Bovespa cai no dia, mas garante alta de 0,71% no mês

O desempenho fraco do Produto Interno Bruto (PIB) brasileiro, a preocupação com o abismo fiscal e os dados econômicos nos Estados Unidos acabaram com as esperanças de a Bovespa encerrar o último dia do mês no azul. Mesmo assim, a Bolsa conseguiu registrar ganho no mês.

Perto do fim da sessão desta sexta-feira, a melhora dos papéis da Vale impediu uma queda maior. Em contrapartida, Petrobras e siderúrgicas puxaram o Ibovespa para baixo. Já as empresas do setor de energia subiram, incentivadas pela Medida Provisória (MP) 591, que altera alguns pontos da MP 579.

Com isso, o Ibovespa encerrou com declínio de 0,65%, aos 57.474,57 pontos. No mês, o ganho encolheu para 0,71% e, no ano, para 1,27%. Na mínima do dia, o índice atingiu 56.704 pontos (-1,99%) e, na máxima, 58.031 pontos (+0,31%). O giro financeiro somou R$ 13,007 bilhões - o maior volume do mês. Os dados são preliminares.

Segundo um operador, mais uma vez os estrangeiros foram às compras, mas não conseguiram garantir a alta do Ibovespa. Pela manhã, a procura foi por papéis com pouco peso no índice, mas que sofreram alteração nas carteiras do MSCI Brasil - índice de ações do Morgan Stanley. Entre os papéis brasileiros que entraram na carteira estão Ambev ON, Bradesco ON e Lojas Americanas ON. Saíram MMX ON e Transmissão Paulista PN. "Feitos os ajustes, os estrangeiros voltaram para os papéis com boa liquidez (Vale e Petrobras), o que explica a mudança de rumo dessas ações", informou.

Outra fonte disse que "o PIB só veio piorar o que já não estava bom", referindo-se à preocupação do mercado com a questão fiscal dos EUA. "As ações estão muito baratas, mas a incerteza externa afasta o investidor. Não há apetite", completou.

Mais cedo, o presidente dos EUA, Barack Obama, fez uma proposta que pede um aumento de impostos de US$ 1,6 trilhão e novos poderes para o governo elevar o teto da dívida federal. Os republicanos não apresentaram uma oferta comparável e indicaram disposição para aceitar US$ 800 bilhões em receitas nos próximos dez anos, metade do valor proposto por Obama, e demandaram muito mais cortes de gastos.
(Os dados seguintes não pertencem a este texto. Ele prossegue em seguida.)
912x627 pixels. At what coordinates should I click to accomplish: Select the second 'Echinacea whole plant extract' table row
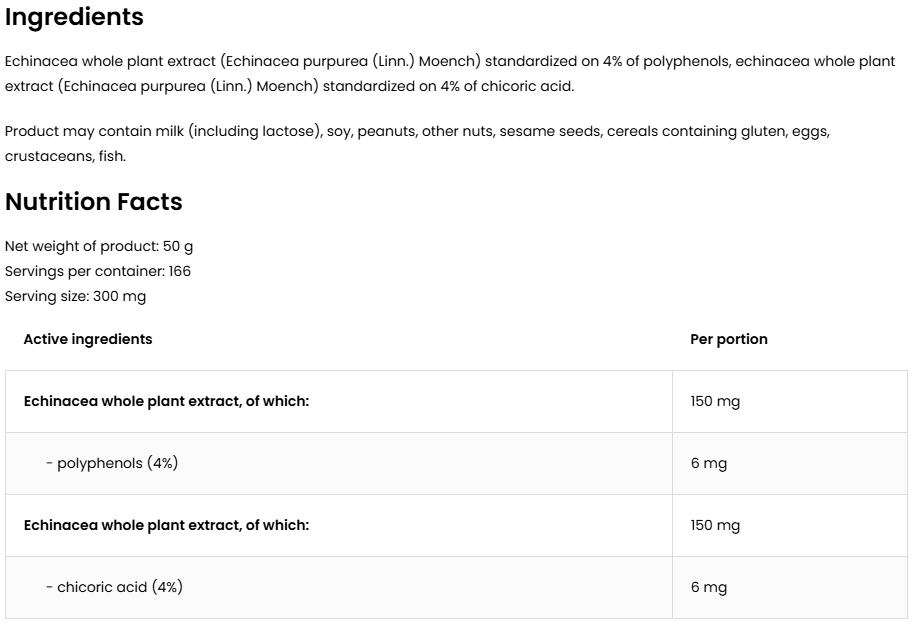point(166,525)
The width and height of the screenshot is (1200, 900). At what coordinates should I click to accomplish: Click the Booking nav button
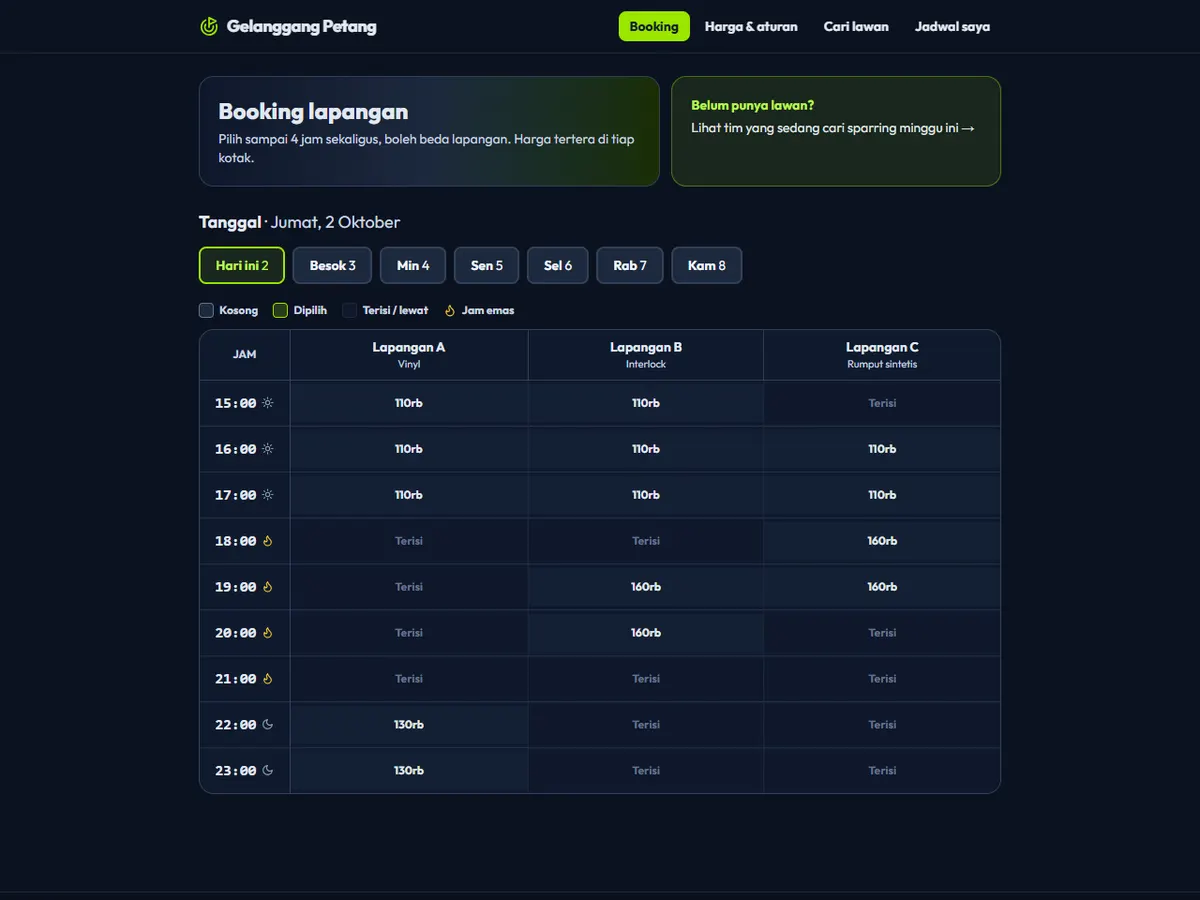tap(654, 27)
Como consequência, as Bolsas em Nova York também operavam em queda.

No front doméstico, as ações da Vale conseguiram virar e terminar o dia em terreno positivo, acompanhando a alta dos metais no exterior. O papel ON subiu 0,37% e o PNA avançou 0,27%. As siderúrgicas, contudo, tiveram quedas. Gerdau PN caiu 4,42%, Gerdau Metalúrgica PN cedeu 4,87%, CSN ON recuou 5,15% e Usiminas PNA perdeu 1,96%.

Petrobras também não teve a mesma sorte da mineradora e terminou a sesão no vermelho. A ação ON caiu 2,20% e a PN teve desvalorização de 2,56%.

O destaque ficou para as ações do setor de energia elétrica, que reagiram em alta à MP 591. A principal mudança da MP 579 foi o reconhecimento do governo federal de que as transmissoras possuem um saldo a indenizar dos ativos anteriores a 2000, antes considerados totalmente amortizados. Na noite passada, fontes do mercado sinalizaram que o pagamento de indenização relativa a esses empreendimentos ficaria entre R$ 9 bilhões e R$ 10 bilhões. Com isso, a expectativa das autoridades oficiais da área de energia é de que as elétricas assinem os novos contratos de concessão na terça-feira (04).

Os papéis mais beneficiados foram os PNB e ON da Eletrobras, que lideram as altas do Ibovespa, com ganhos de 23,56% e 16,79%, respectivamente. Também foram destaques Transmissão Paulista PN (+4,48%), Light ON (+3,81%) e Cemig PN (+2,72%).

Em Nova York, às 17h21 (horário de Brasília), o índice Dow Jones caía 0,08%, o S&P 500 cedia 0,09% e o Nasdaq recuava 0,13%.